El embalse de Aguieira, uno de los ecosistemas acuáticos más importantes del centro de Portugal, tanto por su papel en el sector energético como por su importancia medioambiental y recreativa, se enfrenta a una situación preocupante tras décadas de presencia de cianobacterias potencialmente tóxicas. Los análisis realizados desde 1989 revelan valores elevados y persistentes de clorofila-a, así como la presencia recurrente de especies productoras de toxinas.
En los últimos años, se han detectado especies como Microcystis aeruginosa, Aphanizomenon flos-aquae y Anabaena flos-aquae durante los meses de verano y otoño, coincidiendo con las condiciones más favorables para su proliferación. Algunos episodios superaron ampliamente los valores de referencia de riesgo establecidos por la OMS, y los estudios más recientes confirman que algunas cepas presentes en el embalse contienen genes asociados a la producción de microcistinas.
El aumento de nutrientes en el agua, especialmente fósforo y nitrógeno, asociado a las prácticas agrícolas y a los vertidos urbanos, se perfila como uno de los factores más determinantes. Del mismo modo, las lluvias intensas, las sequías prolongadas y el aumento de la temperatura están generando condiciones que favorecen ciclos repetidos de proliferación.
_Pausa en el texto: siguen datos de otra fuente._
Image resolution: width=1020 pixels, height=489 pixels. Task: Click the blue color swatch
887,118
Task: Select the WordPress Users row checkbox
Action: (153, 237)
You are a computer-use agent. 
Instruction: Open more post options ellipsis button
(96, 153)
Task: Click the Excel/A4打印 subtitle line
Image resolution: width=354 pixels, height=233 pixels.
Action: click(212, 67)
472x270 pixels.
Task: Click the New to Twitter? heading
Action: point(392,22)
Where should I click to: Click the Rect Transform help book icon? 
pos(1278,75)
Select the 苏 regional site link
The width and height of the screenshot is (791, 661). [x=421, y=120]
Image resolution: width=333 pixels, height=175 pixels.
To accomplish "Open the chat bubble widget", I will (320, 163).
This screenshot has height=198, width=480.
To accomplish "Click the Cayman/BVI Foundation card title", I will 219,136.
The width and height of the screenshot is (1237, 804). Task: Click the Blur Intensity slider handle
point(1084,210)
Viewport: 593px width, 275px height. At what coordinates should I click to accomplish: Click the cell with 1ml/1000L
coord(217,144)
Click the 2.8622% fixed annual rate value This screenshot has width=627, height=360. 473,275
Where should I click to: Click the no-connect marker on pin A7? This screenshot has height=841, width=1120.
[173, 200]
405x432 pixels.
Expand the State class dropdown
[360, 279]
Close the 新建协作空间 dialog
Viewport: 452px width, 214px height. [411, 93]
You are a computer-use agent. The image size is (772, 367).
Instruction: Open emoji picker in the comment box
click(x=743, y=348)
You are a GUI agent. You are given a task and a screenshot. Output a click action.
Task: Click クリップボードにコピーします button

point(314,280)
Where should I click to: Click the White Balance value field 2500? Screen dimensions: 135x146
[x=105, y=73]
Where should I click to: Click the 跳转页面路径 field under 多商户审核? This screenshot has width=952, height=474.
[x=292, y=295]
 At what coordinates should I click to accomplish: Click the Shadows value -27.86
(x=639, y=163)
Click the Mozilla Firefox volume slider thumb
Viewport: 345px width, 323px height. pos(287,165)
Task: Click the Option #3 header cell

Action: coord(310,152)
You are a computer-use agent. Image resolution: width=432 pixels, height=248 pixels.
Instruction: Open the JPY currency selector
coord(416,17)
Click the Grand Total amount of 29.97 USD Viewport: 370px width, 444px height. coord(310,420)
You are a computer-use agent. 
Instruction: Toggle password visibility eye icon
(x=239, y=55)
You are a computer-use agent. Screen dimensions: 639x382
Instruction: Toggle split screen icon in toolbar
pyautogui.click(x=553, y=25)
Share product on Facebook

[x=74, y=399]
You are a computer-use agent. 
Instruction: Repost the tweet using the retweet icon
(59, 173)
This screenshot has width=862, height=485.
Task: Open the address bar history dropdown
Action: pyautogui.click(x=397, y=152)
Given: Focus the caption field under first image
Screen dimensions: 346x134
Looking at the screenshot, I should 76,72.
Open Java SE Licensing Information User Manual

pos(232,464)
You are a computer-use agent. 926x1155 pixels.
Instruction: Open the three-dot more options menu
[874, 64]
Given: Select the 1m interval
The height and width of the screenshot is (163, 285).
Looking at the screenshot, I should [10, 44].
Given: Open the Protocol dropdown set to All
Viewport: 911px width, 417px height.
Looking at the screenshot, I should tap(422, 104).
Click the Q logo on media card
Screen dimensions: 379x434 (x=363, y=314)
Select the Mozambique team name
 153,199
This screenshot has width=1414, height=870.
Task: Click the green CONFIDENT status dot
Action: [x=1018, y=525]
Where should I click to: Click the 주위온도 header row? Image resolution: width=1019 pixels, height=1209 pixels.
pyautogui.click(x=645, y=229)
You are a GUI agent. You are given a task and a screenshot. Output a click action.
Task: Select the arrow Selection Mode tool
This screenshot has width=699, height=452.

Las consecuencias ecológicas y sociales ya se han dejado sentir. En 2024, se desaconsejó el baño en varias playas fluviales, y los expertos advierten de que la situación podría agravarse si no se adoptan estrategias de seguimiento continuo y de reducción de los aportes de contaminantes.
El embalse de Aguieira se ha convertido en un claro ejemplo de cómo la presión humana y el cambio climático están redefiniendo el funcionamiento de los ecosistemas acuáticos portugueses y subraya la urgencia de avanzar hacia modelos más sostenibles de gestión del agua.